(Dataset records)

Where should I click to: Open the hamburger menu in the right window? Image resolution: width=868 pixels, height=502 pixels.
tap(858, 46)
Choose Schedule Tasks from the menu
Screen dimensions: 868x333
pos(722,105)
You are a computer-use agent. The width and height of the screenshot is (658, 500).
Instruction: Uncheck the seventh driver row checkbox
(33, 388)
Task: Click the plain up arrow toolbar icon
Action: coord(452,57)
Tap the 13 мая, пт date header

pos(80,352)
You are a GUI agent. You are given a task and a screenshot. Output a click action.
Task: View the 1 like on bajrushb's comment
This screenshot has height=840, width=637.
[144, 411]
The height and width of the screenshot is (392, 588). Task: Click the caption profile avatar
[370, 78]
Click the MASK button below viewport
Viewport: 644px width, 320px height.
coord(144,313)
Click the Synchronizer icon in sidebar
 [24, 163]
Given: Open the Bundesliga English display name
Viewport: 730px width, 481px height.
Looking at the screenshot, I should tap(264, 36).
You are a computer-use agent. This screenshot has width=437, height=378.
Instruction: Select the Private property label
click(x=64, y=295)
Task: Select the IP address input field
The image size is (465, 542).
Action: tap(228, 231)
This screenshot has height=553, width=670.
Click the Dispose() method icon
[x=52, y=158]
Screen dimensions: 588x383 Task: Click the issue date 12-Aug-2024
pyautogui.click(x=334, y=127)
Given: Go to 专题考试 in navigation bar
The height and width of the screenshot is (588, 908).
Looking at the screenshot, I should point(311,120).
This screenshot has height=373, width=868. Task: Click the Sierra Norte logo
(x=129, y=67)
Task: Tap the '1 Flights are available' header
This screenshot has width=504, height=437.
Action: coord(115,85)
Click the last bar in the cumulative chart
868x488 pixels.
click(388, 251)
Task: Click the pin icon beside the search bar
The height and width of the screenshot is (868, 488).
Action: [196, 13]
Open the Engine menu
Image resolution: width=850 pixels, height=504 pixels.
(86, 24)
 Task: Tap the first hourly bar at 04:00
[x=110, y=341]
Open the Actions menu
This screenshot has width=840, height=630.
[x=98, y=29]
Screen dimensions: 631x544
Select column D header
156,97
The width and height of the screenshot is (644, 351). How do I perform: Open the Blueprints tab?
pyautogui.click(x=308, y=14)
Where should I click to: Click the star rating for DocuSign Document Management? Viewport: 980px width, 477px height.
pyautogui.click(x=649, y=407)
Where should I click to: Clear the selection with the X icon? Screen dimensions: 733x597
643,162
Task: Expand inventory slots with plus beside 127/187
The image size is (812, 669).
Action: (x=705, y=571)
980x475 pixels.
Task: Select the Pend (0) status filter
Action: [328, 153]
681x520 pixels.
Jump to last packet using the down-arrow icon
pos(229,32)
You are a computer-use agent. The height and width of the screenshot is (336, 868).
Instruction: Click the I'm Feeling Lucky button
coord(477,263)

(End Dataset records)

What the exercise asks. Where does the word "computer" appear in the records? Copy every line that holds it.

Answer to this task.
You are a computer-use agent. The width and height of the screenshot is (658, 500).
You are a computer-use agent. This screenshot has width=437, height=378.
You are a computer-use agent. The height and width of the screenshot is (336, 868).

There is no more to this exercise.